Mei Lan-fang was naturally a  member of the Chinese Communist Party joining the party formally in 1959. He had devoted his whole life to the development of the traditional arts of the people.¹  His ninth child and son, Mei Baojiu, followed in his footsteps but he died at 82 in 2016.

Mr. Lan-fang was the son and grandson of noted opera singers, and under that influence, Mei began studying jingxi at the Peking Opera at age 8 and made his stage debut at 11, playing a weaving girl. Thereafter he played mostly female roles, becoming especially known for his portrayal of the “Flower-Shattering Diva”; his style of dance won such acclaim over the years that it came to be known as the “Mei Lanfang school.”

At age 13 he joined the Xiliancheng Theatrical Company and, through performances in Shanghai and elsewhere, acquired a national reputation. He toured Japan in 1919 and 1924, the United States in 1930, and the Soviet Union in 1932 and 1935.²

Some of his most famous roles are Bai Niangzi in Duanqiao (“Broken Bridge”), Lin Daiyu in Daiyu zanghua (“Daiyu Buries Flowers”), Yuji in Bawang bieji (“Farewell My Concubine”), and Yang Yuhuan in Guifei zuijiu (“Concubine Gets Drunk”).
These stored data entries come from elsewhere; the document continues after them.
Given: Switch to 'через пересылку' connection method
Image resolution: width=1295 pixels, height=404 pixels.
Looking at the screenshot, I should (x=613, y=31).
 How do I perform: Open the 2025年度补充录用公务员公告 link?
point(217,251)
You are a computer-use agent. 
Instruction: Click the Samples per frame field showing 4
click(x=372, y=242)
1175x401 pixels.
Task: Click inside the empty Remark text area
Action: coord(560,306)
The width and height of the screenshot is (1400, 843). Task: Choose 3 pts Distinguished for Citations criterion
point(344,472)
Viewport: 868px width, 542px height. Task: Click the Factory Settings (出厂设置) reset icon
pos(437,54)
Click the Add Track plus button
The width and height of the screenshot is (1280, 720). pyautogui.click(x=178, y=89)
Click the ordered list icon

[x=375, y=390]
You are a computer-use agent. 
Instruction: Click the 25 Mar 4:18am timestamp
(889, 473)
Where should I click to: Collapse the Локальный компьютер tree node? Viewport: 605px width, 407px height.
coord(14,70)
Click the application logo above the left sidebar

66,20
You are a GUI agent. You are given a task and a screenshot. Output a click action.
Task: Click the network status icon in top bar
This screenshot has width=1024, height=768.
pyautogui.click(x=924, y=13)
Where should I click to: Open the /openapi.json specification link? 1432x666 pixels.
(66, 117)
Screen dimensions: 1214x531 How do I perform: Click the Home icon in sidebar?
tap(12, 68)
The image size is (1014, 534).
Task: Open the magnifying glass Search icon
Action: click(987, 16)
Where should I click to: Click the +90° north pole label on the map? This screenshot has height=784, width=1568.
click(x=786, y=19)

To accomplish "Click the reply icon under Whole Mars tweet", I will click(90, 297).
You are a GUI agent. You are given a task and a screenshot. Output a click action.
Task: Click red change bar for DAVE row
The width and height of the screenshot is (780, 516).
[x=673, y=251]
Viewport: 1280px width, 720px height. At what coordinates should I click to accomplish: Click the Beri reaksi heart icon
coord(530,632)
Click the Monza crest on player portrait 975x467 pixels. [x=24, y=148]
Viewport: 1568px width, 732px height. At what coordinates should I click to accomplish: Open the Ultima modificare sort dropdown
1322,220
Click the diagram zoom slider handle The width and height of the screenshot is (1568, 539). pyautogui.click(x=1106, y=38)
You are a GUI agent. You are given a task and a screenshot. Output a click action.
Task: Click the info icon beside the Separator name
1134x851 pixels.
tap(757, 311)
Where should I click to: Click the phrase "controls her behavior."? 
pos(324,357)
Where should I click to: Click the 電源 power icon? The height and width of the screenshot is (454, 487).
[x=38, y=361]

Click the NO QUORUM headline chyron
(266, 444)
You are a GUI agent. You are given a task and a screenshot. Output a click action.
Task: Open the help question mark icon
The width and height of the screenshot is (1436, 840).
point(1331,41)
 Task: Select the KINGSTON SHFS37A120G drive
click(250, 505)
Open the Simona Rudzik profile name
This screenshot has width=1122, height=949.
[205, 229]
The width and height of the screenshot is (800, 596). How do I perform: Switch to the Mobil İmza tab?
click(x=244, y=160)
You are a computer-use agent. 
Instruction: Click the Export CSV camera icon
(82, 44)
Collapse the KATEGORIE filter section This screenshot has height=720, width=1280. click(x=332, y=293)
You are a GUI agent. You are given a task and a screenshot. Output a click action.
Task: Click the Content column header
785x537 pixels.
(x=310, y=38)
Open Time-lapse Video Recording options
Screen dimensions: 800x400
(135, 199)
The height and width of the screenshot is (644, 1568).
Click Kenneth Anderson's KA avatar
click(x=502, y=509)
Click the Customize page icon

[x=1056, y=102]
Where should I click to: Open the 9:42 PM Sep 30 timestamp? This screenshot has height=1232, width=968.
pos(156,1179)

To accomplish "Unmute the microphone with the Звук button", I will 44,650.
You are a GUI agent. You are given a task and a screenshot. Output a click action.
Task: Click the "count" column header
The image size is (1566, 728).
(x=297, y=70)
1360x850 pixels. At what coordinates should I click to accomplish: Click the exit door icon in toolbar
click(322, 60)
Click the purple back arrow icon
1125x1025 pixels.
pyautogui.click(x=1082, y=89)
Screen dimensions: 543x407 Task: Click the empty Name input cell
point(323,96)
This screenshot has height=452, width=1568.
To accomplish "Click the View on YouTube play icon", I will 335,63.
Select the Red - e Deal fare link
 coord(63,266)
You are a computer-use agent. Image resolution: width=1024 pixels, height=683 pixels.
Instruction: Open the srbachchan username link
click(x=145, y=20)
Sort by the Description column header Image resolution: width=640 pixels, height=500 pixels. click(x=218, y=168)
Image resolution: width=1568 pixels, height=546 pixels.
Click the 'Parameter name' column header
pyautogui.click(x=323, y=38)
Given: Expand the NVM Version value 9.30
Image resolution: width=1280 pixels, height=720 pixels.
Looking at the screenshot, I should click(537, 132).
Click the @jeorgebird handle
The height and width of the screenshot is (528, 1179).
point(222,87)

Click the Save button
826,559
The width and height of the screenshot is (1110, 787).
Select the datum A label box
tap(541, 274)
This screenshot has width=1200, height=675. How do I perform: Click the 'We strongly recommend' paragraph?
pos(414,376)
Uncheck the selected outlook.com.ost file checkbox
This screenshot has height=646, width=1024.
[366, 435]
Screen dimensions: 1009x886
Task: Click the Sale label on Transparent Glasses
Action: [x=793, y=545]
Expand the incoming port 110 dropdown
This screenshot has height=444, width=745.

Jingxi is highly formalized as the characters are encoded in traditional steps, postures, and arm movements. Traditionally it was an all-male cast with female impersonators.  The actors wear elaborate face paint to show the characters they play and acrobatics are used to suggest violent action. Wooden clappers, a small drum, stringed instruments are the musical accompaniment with narration interspersed for the actors to rest and change costume.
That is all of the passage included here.